(EXCERPTED PASSAGE):
Sixteen-year-old Lyric Walker’s life is forever changed when she witnesses the arrival of 30,000 Alpha, a five-nation race of ocean-dwelling warriors, on her beach in Coney Island. The world’s initial wonder and awe over the Alpha quickly turns ugly and paranoid and violent, and Lyric’s small town transforms into a military zone with humans on one side and Alpha on the other. When Lyric is recruited to help the crown prince, a boy named Fathom, assimilate, she begins to fall for him. But their love is a dangerous one, and there are forces on both sides working to keep them apart. Only, what if the Alpha are not actually the enemy? What if they are in fact humanity’s best chance for survival? Because the real enemy is coming. And it’s more terrifying than anything the world has ever seen.

Painless

David Hart shouldn’t be alive now. He can’t feel pain. He has scars for wounds he’s never felt. Kids who have the kind of rare condition he has don’t usually survive childhood, but at seventeen, David’s beaten the odds. So far, at least. For his whole life he’s been protected and monitored, living by a careful set of rules. And then there’s Luna, the nurse trainee who’s been hired to keep an eye on him. David wants more than anything to live life on his own terms. But now the things he wants to live for have a lot to do with Luna.

Nightbird

Twelve-year-old Twig’s town in the Berkshires is said to hide a winged beast, the Monster of Sidwell, and the rumors draw as many tourists as the town’s famed pink apple orchards. Twig lives in the orchard with her mysterious brother James and her reclusive mother, a baker of irresistible apple pies. Because of a family secret, an ancient curse, Twig has had to isolate herself from other kids. Then a family with two girls, Julia and Agate, moves into the cottage next door. They are descendants of the witch who put the spell on Twig’s family. But Julia turns out to be Twig’s first true friend, and her ally in trying to undo the curse and smooth the path to true love for Agate and James.

Another Day

In David Levithan’s New York Times bestseller Every Day, readers met A, a teen who wakes up every morning in a different body. A has made peace with that, even established guidelines by which to live: Never get too attached. Avoid being noticed. Do not interfere. It’s all fine until the morning that A wakes up in the body of Justin and meets Justin’s girlfriend, Rhiannon, and discovers what it means to wants to be with someone—day in, day out, day after day. In Another Day, readers experience the same story from Rhiannon’s perspective, as she seeks to understand A’s life and discover if you can truly love someone who is destined to change every day.

Nowhere But Here

Seventeen-year-old Emily has always known that her biological father belongs to a motorcycle club—the Reign of Terror—but she has so little contact with him that it almost seems like a myth. But when news of a death brings the whole family to Kentucky, Emily finds herself in the middle of a feud between rival clubs—and drawn to a guy she should have nothing in common with. New graduate and aspiring club member Oz is consumed with a recent mistake and has one shot at redemption—keeping Emily safe while making sure she doesn’t learn the truth about her father’s past.

Daughter of Deep Silence

In the wake of the complete destruction of the luxury yacht Persephone, three people are left alive who know the truth about what happened—and two of them are lying. Only Frances Mace, rescued from the ocean after seven days adrift with her friend Libby (who died of thirst just before rescue), knows that the Persephone wasn’t sunk by a rogue wave as survivors Senator Wells and his son Greyson are claiming—it was attacked. In order to insure her safety from the obviously dangerous and very powerful Wells family, Libby’s father helps Frances assume Libby’s identity. Frances has spent years in hiding, transforming herself into Libby, and she can no longer allow the people who murdered her entire family and Libby to get away with it—even if she had been in love with Greyson Wells. After years of careful plotting, she’s ready to set her revenge plans into motion. The game has just begun, and Frances is not only playing dirty, she’s playing to win.

(TASK LIST):
- 1) Reproduce the book descriptions word for word from "Sixteen-year-old Lyric Walker’s" up to and including "has ever seen.".
- 2) According to the book descriptions, how many days was Frances Mace adrift in the ocean before she was rescued?
Rely only on the book descriptions.

(DATA FOR ANALYSIS):
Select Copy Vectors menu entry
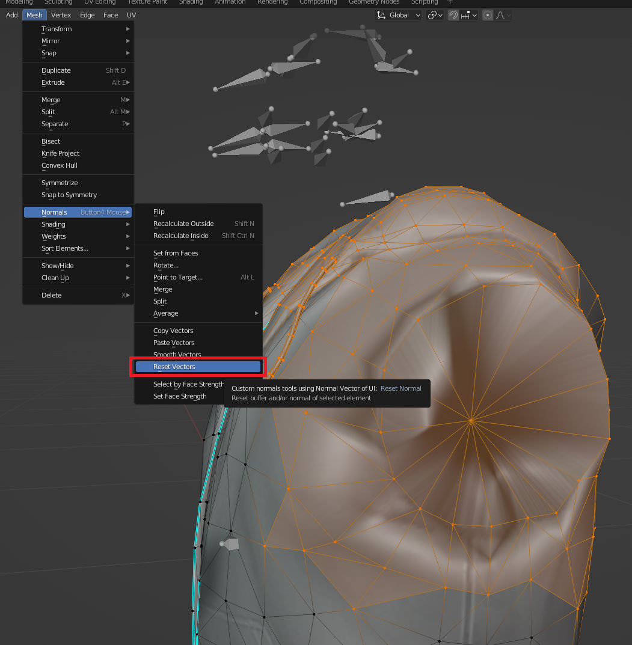This screenshot has width=632, height=645. click(173, 331)
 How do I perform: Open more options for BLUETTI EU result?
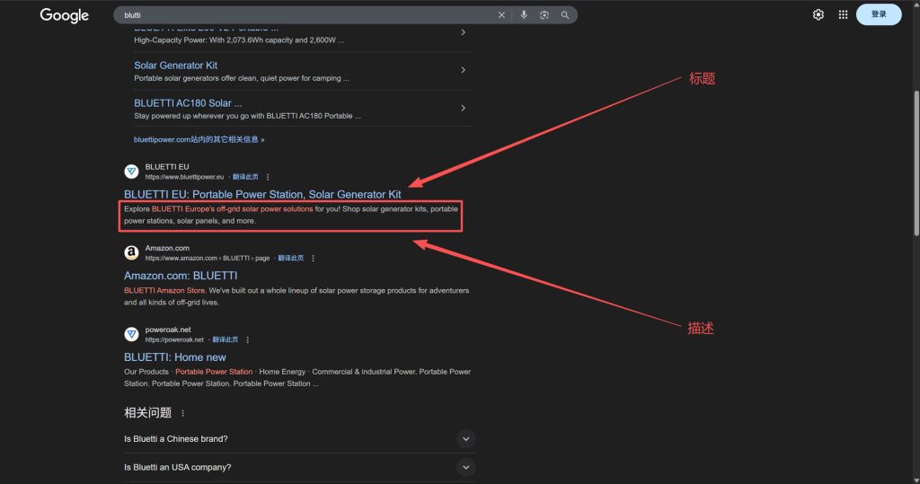[268, 177]
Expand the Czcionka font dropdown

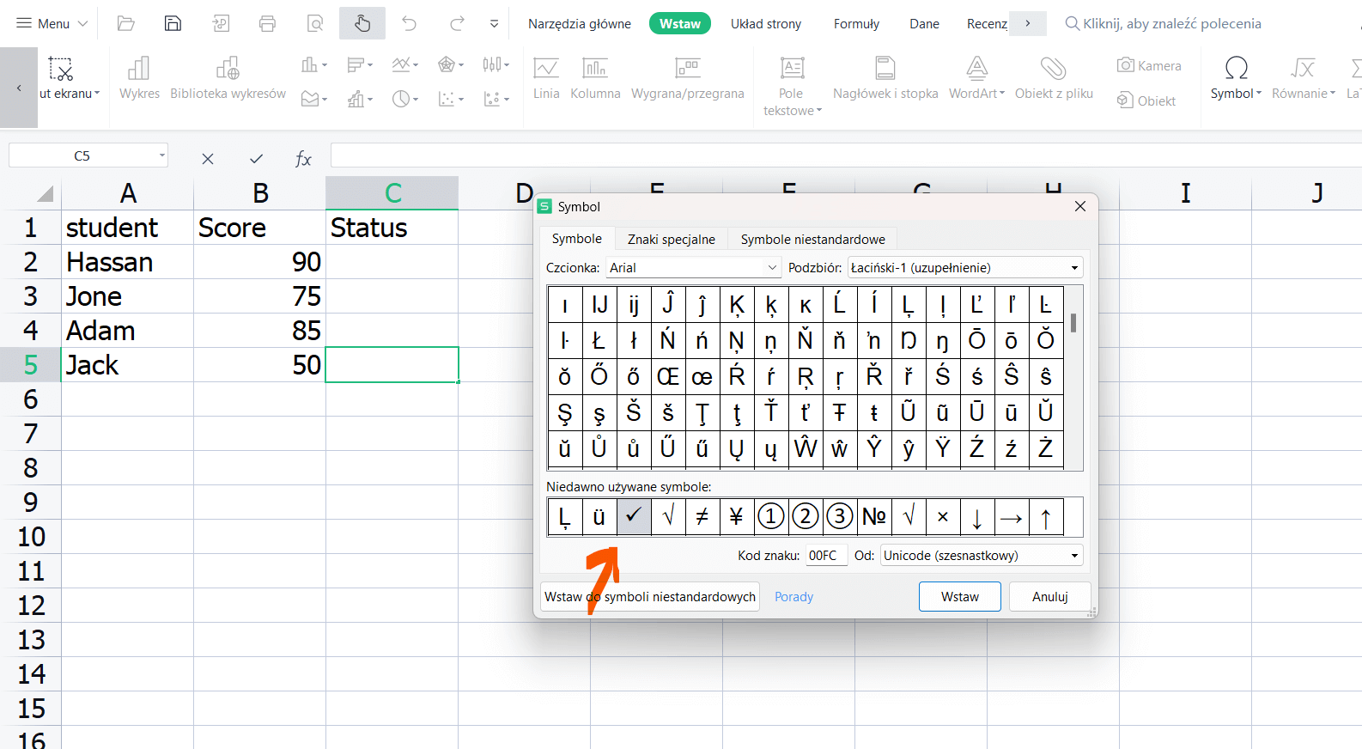point(771,268)

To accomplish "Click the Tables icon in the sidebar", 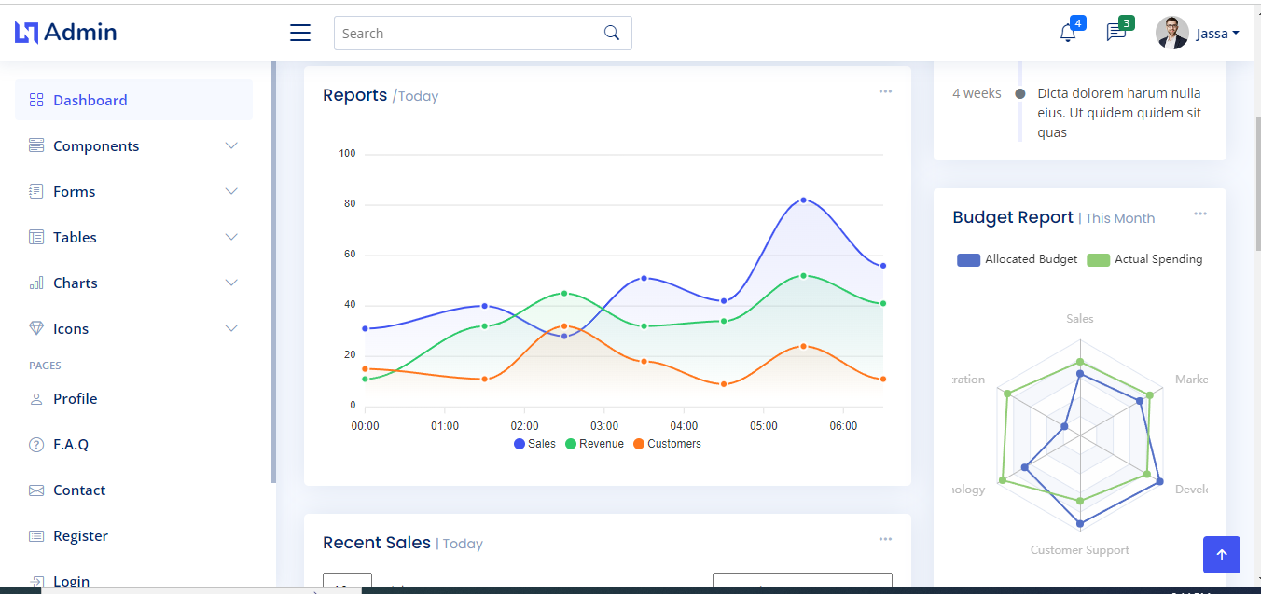I will point(36,237).
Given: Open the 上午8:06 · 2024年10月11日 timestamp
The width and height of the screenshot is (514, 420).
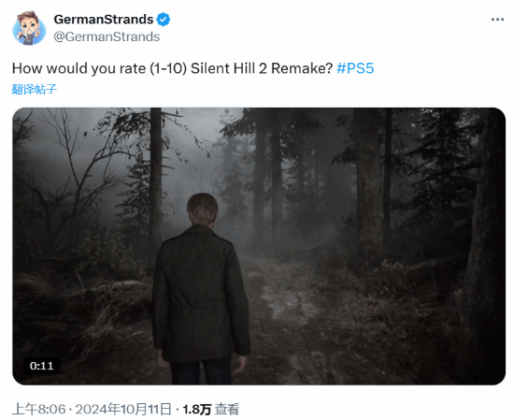Looking at the screenshot, I should [92, 409].
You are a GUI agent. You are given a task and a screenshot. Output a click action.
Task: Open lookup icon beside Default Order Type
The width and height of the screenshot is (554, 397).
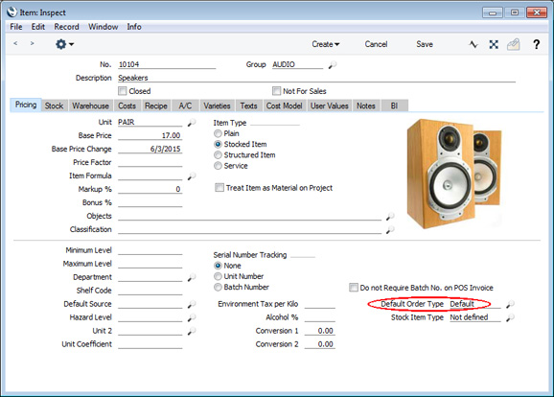(510, 304)
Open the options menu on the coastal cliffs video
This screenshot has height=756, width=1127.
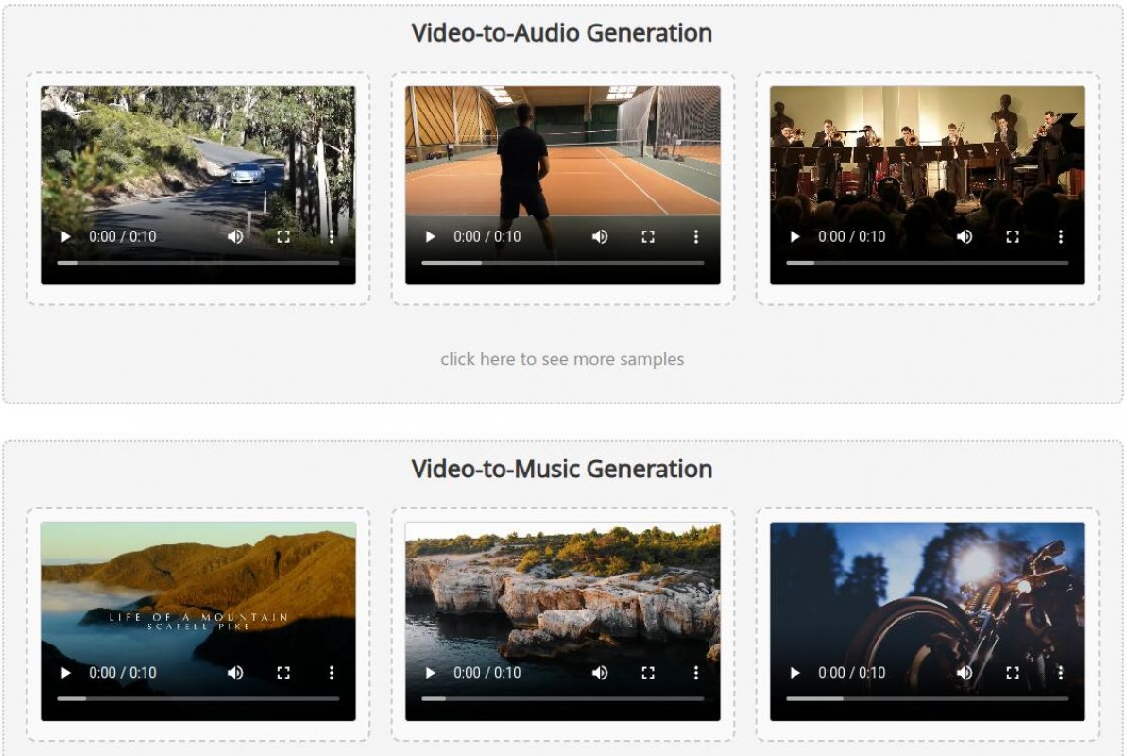point(696,674)
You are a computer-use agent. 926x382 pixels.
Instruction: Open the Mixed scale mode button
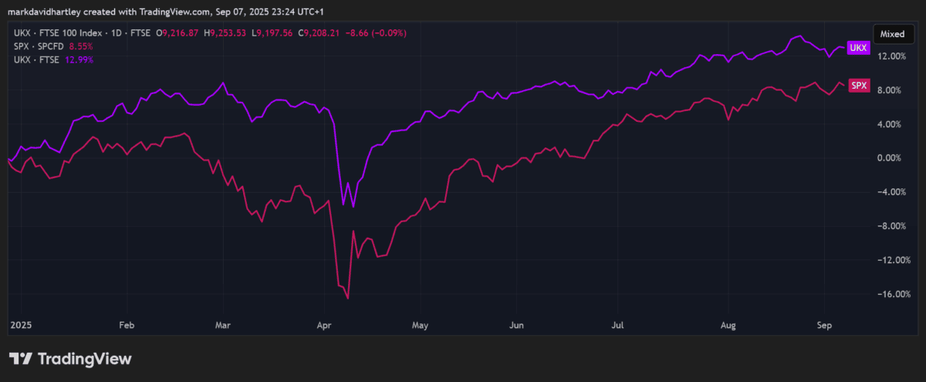click(892, 34)
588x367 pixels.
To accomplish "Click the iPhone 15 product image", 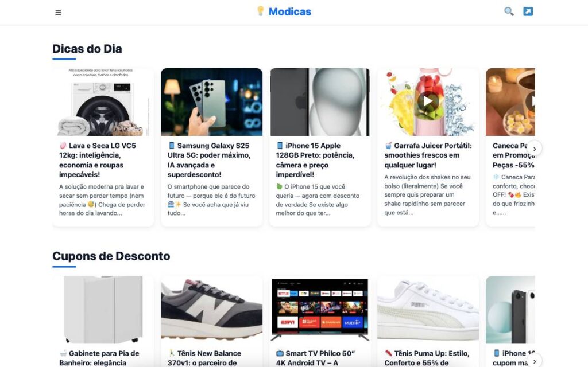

(ANSWERS FOR THIS EXERCISE):
- 1)
Sixteen-year-old Lyric Walker’s life is forever changed when she witnesses the arrival of 30,000 Alpha, a five-nation race of ocean-dwelling warriors, on her beach in Coney Island. The world’s initial wonder and awe over the Alpha quickly turns ugly and paranoid and violent, and Lyric’s small town transforms into a military zone with humans on one side and Alpha on the other. When Lyric is recruited to help the crown prince, a boy named Fathom, assimilate, she begins to fall for him. But their love is a dangerous one, and there are forces on both sides working to keep them apart. Only, what if the Alpha are not actually the enemy? What if they are in fact humanity’s best chance for survival? Because the real enemy is coming. And it’s more terrifying than anything the world has ever seen.

- 2) Seven days.